What is expected: When you repeat the entries below, please keep them exact and leave out the pictures.

Available data:
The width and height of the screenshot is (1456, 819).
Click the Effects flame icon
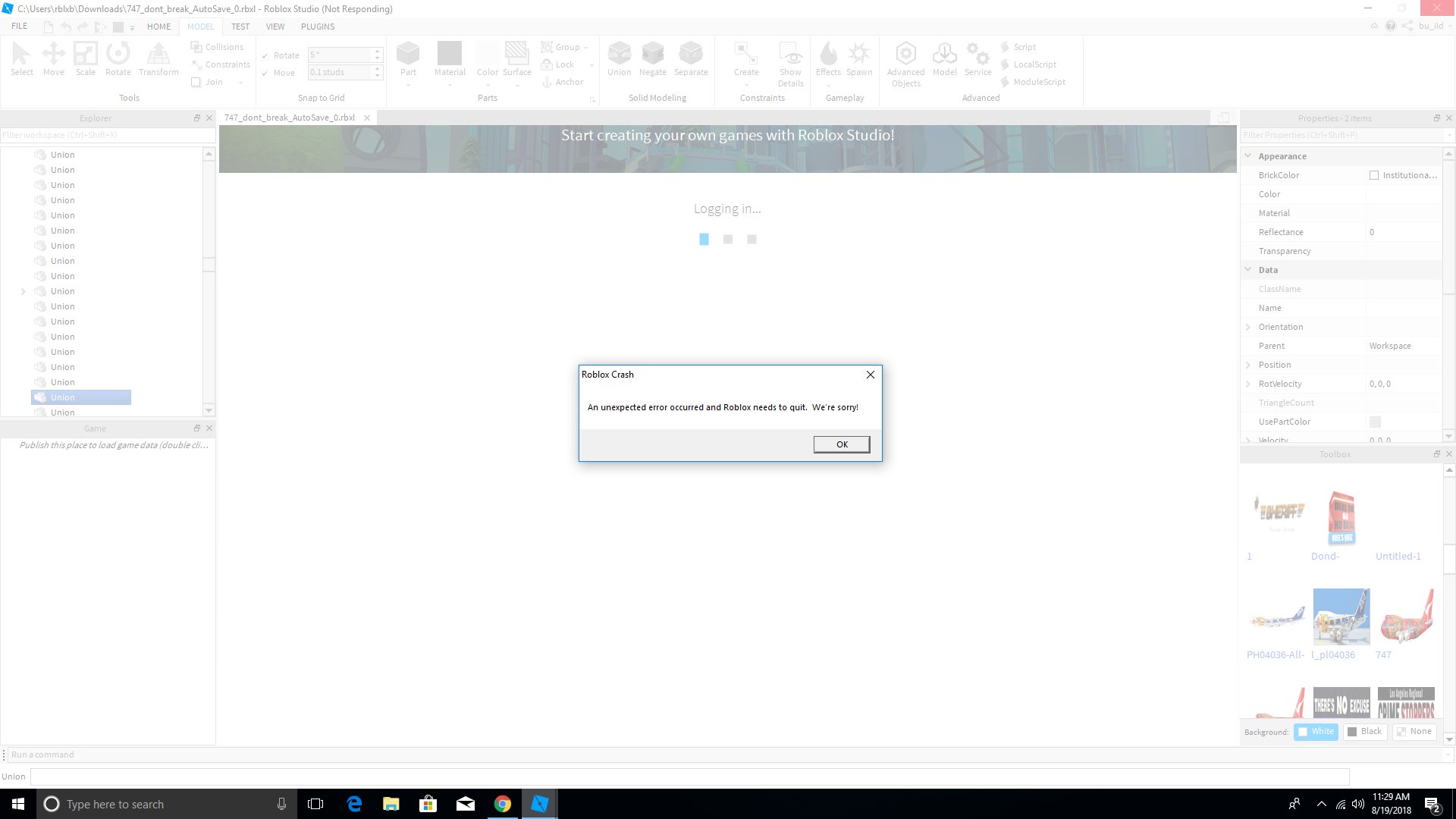pos(828,54)
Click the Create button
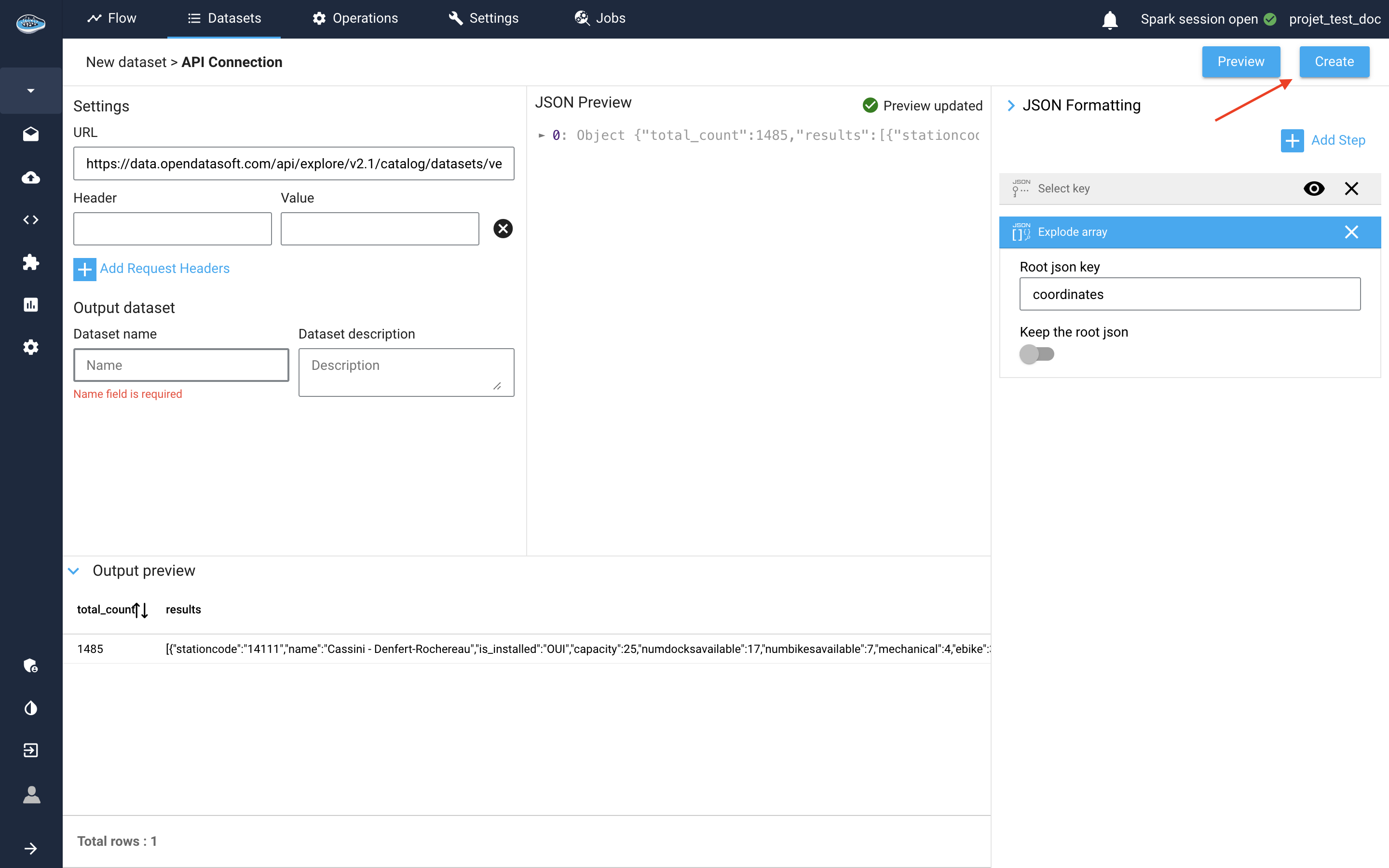 1334,61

Written answer:
The width and height of the screenshot is (1456, 819).
Click the Effects flame icon
pos(828,54)
Click the Create button
 1334,61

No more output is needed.